QUESTION OF THE WEEK


Should I increase my oral minoxidil?

Should I increase my oral minoxidil ?


I’ve selected this question below for this week’s question of the week. It allows us to review some concepts in use of oral minoxidil in LPP and the timing of adding it to the plan .


Question

I was diagnosed with LPP in early January 2022. I am receiving monthly injections and take Doxycycline twice a day.   My LPP is still active.   In early April, I started taking 0.625mg of Minoxidil, increased shedding began three weeks after starting the minoxidil and it doesn't seem to be slowing down.

The shed is extreme and now terrifying.

I am supposed to be increasing my dose soon to 1.25 mg but am concerned. Is this normal to be going on this long and if so, when will it stop or will this continue at this rate?

Answer

Thank you for this question. In order to fully answer all parts of this question, I would need to know more of the story and see the scalp up close. I don’t have all the information but hopefully my answer will help. The short answer is the it’s normal to get shedding and likely it will last 1-2 months.

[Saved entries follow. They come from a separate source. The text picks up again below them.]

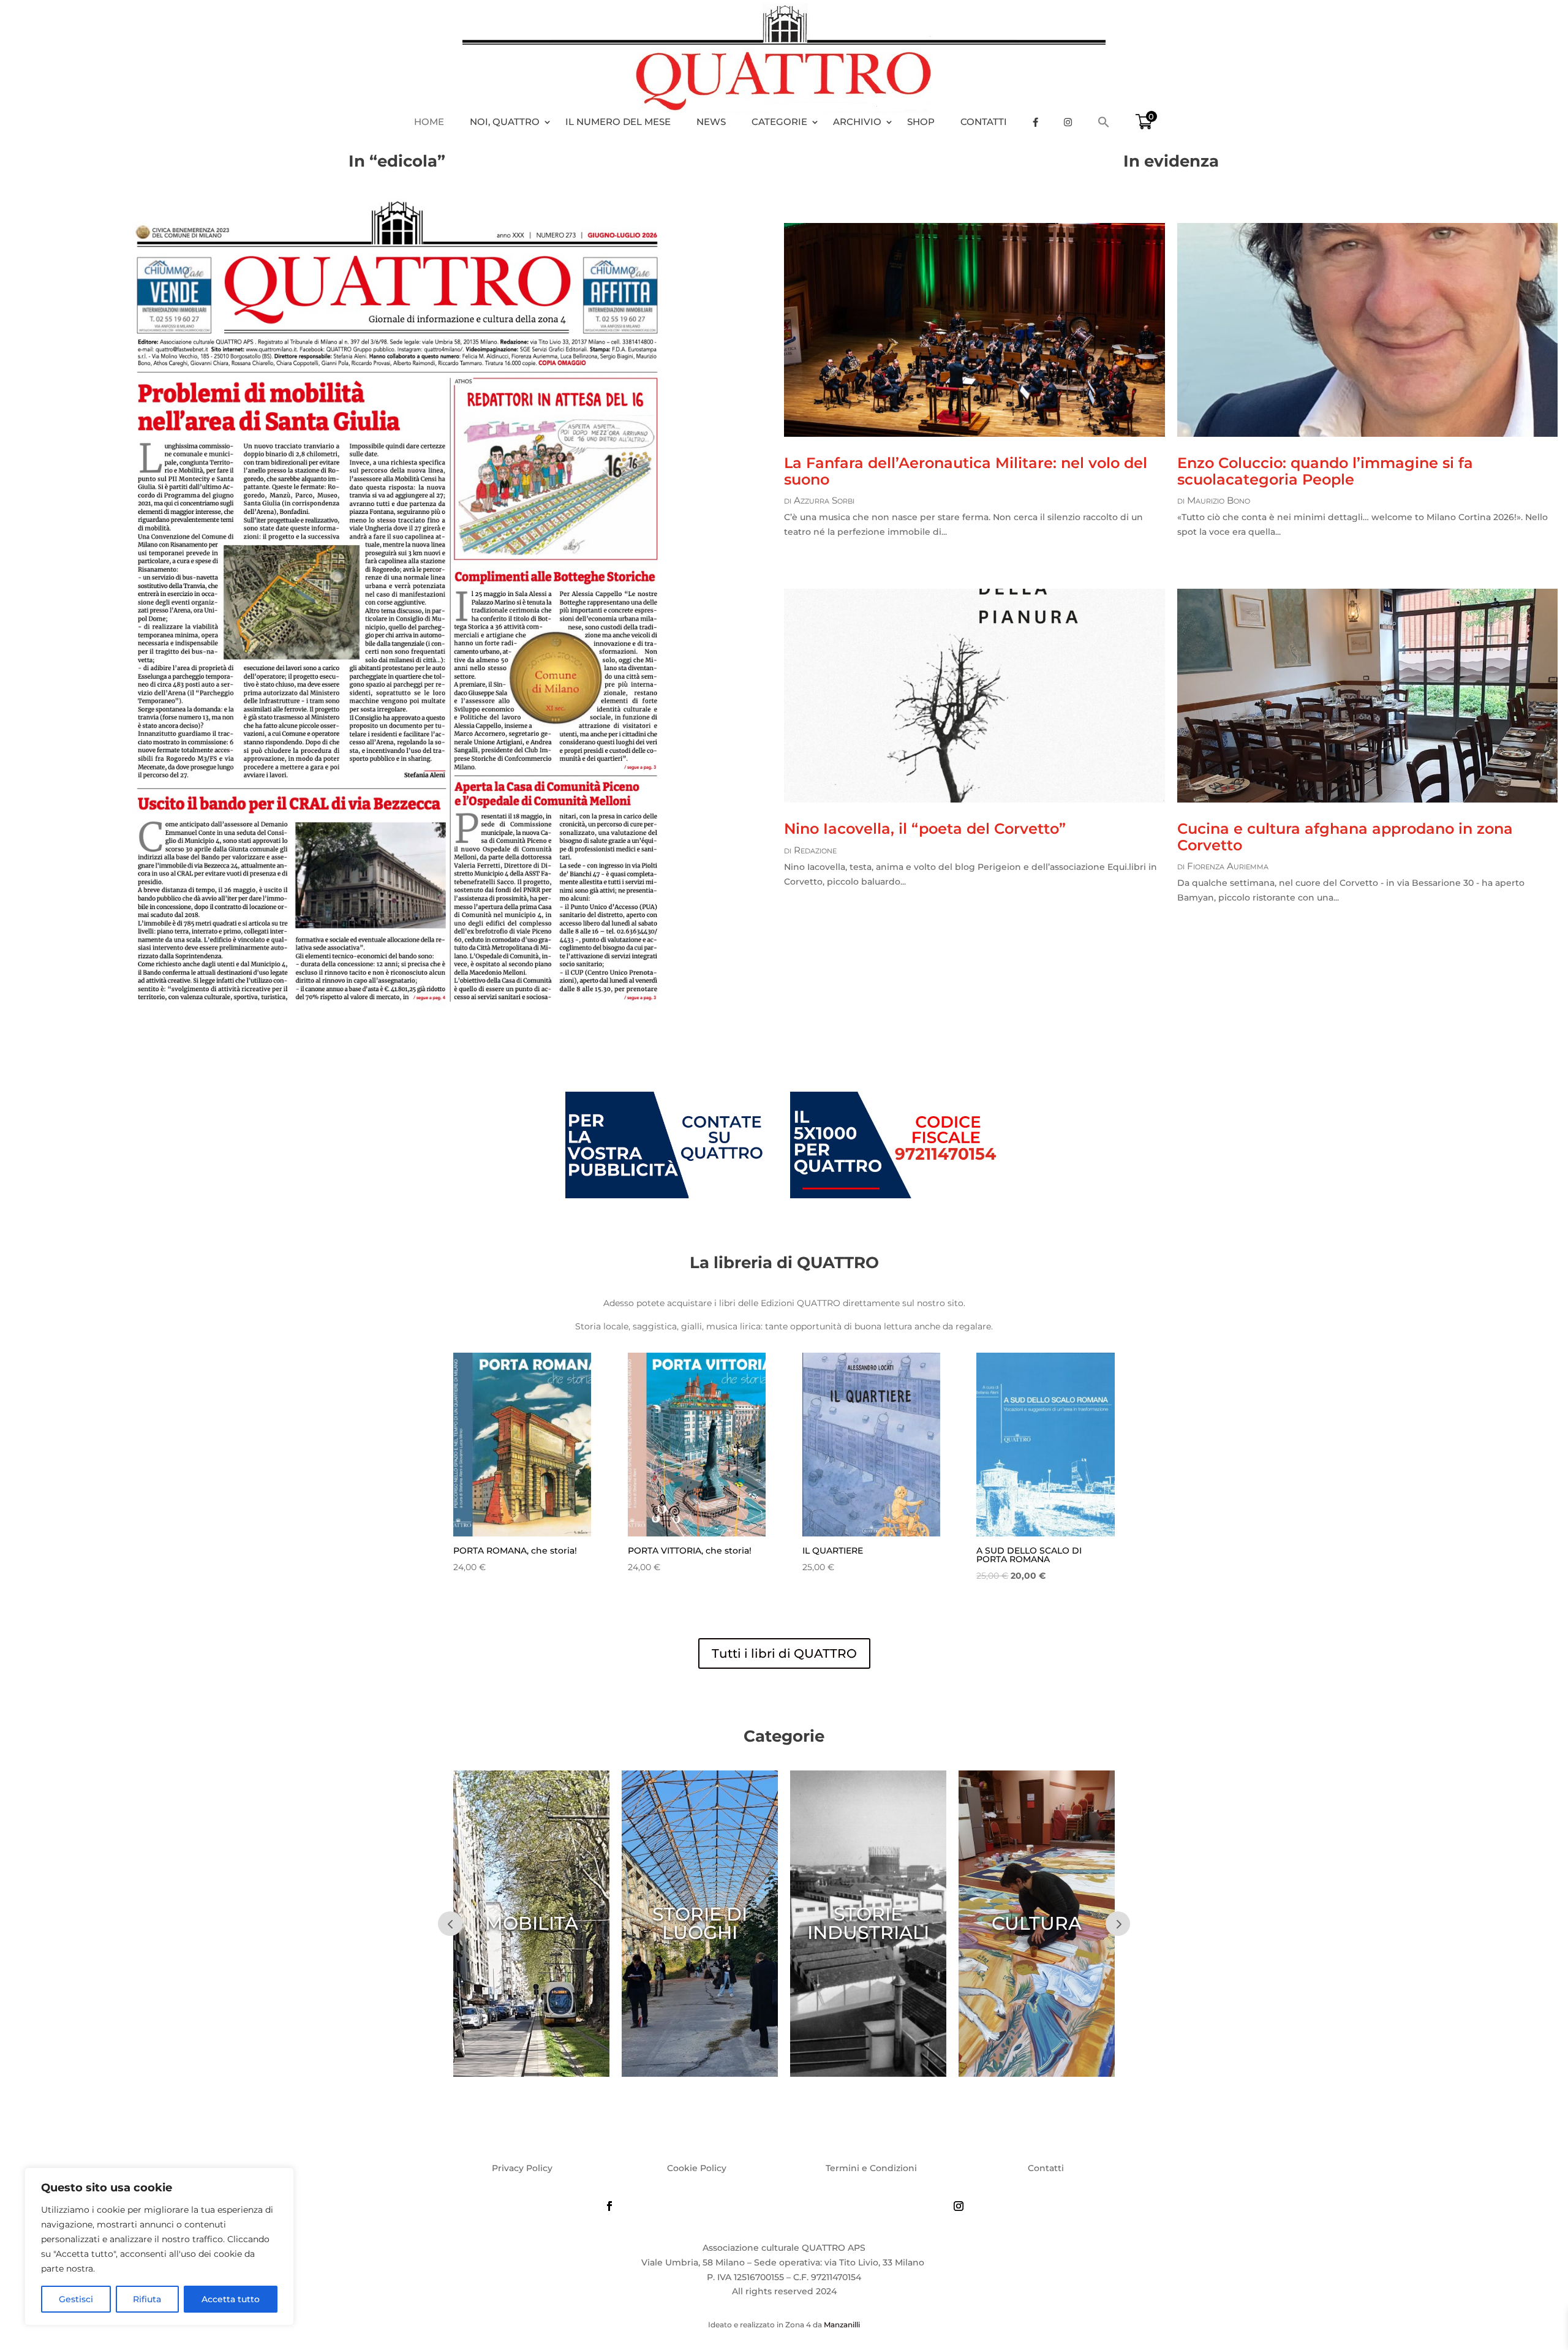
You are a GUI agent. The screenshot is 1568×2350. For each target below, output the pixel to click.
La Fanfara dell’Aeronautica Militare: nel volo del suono (965, 471)
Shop (921, 121)
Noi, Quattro (505, 121)
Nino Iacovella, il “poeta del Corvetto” (925, 828)
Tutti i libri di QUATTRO (784, 1653)
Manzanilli (842, 2324)
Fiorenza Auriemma (1227, 866)
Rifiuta (147, 2299)
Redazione (815, 850)
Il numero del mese (618, 121)
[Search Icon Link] (1110, 121)
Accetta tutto (231, 2299)
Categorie (779, 121)
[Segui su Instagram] (958, 2206)
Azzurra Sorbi (824, 500)
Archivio (857, 121)
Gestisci (76, 2299)
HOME (429, 121)
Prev (450, 1923)
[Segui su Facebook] (609, 2206)
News (711, 121)
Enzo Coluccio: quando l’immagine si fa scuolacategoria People (1325, 471)
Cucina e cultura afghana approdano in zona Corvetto (1345, 836)
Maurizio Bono (1218, 500)
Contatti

I will assume here that LPP is the diagnosis. What I do not know is whether issues like frontal fibrosing alopecia (FFA), androgenetic alopecia (AGA) or seborrheic dermatitis (SD) are also present.

 

That is important to know in fully answering this question.

 

It’s quite likely that the cause of shedding here is the oral minoxidil. This is quite typical and usually lasts 2 months.

 

What I don’t know there is whether you also have other issues which can contribute to shedding like androgenetic alopecia and telogen effluvium.  You and your doctor will want to make sure no other issues that cause shedding are present.

 

If you haven’t done it already, you’ll want to get blood tests for iron studies (ferritin), thyroid studies (TSH), zinc, and vitamin D. Other labs might be important to get but that will depend on your story and what the scalp examination shows.

 

You and your doctors can review if other issues that cause shedding might also be present. These include stress, low iron, thyroid problems, COVID 19 infections, other infections,  other medications and weight loss. Of course, a sudden increase in the shedding can always be due to the LPP activity suddenly increasing. Whether that’s an issue needs exploration.

 

My personal preference when treating LPP is to get the LPP under control and then add growth stimulators like oral minoxidil, laser, PRP later on. There’s nothing wrong with adding them right now as you have – but my preference is to wait until the LPP disease activity has really been reduced to minimal levels.

 

So I add growth stimulators like minoxidil, PRP, laser only when the LPP has been brought under really good control.

 

Now back to your question.  I think it makes sense for someone with your story to continue doxycycline and the steroid injections. You might back down on the steroid injections to every 6-8 weeks and add topical clobetasol. That’s just my preference but there’s nothing wrong with monthly injections. You’ll want to make sure you don’t have atrophy (indents) forming in the scalp.

 

I think the oral minoxidil must continue as you may get hair loss if you stop right now and you may get hair loss if you increase right now. For my own patients with similar stories as yours, I generally advise to continue oral minoxidil for now at 0.625 mg and consider increasing the dose in the future.

 

I would not increase right now. But that’s my opinion.

 

I think the key question here is whether or not doxycycline and steroid injections are doing the job fully to shut down the LPP. If not, you might want to speak to your doctors about adding clobetasol or hydroxychloroquine (Plaquenil) or oral cetirizine (Zyrtec, Reactine, etc.) or low dose naltrexone.

 

You’ll want to make sure that someone checks if you have seborrheic dermatitis. If it’s present, you’ll want to add a dandruff shampoo to your plan. Zinc pyrithione, Selsun blue, ketoconazole and ciclopirox are all common options.

 

You’ve probably had many labs done, but you’ll want to make sure ferritin, TSH, CBC and vitamin D were done. You and your doctors can discuss others like cholesterol, glucose, hemoglobin A1c.

 

If there is any evidence of frontal fibrosing alopecia, dutasteride can be considered. Isotretinoin can also be considered in the future -  but we don’t use this with doxycycline because of an interaction.

 

Once the shedding comes under better control (hopefully in a few months), it may be possible to increase the oral minoxidil dose to 1.25 mg. I would not do that now (yet) but that’s just my view.

 

Overall, my thoughts in a clinical situation (with limited clinical information) like this are to 

1)    Continue doxycycline

2)    Continue steroid injections (reduce to every 6-8 weeks)

3)    Continue 0.625 mg Oral minoxidil)

4)    Considering adding one or more of the following: clobetasol, hydroxychloroquine, cetirizine

5)    Treat any seborrheic dermatitis with anti-dandruff shampoos

6)    Make sure labs are done for  CBC,TSH, ferritin, zinc, ESR, cholesterol, glucose, hemoglobin A1c, vit D

7)    Treat frontal fibrosing alopecia if it is also present (dutasteride may be used).

 

Be sure to keep close follow up with your dermatologist. I thank you for your question and hope this was helpful to you.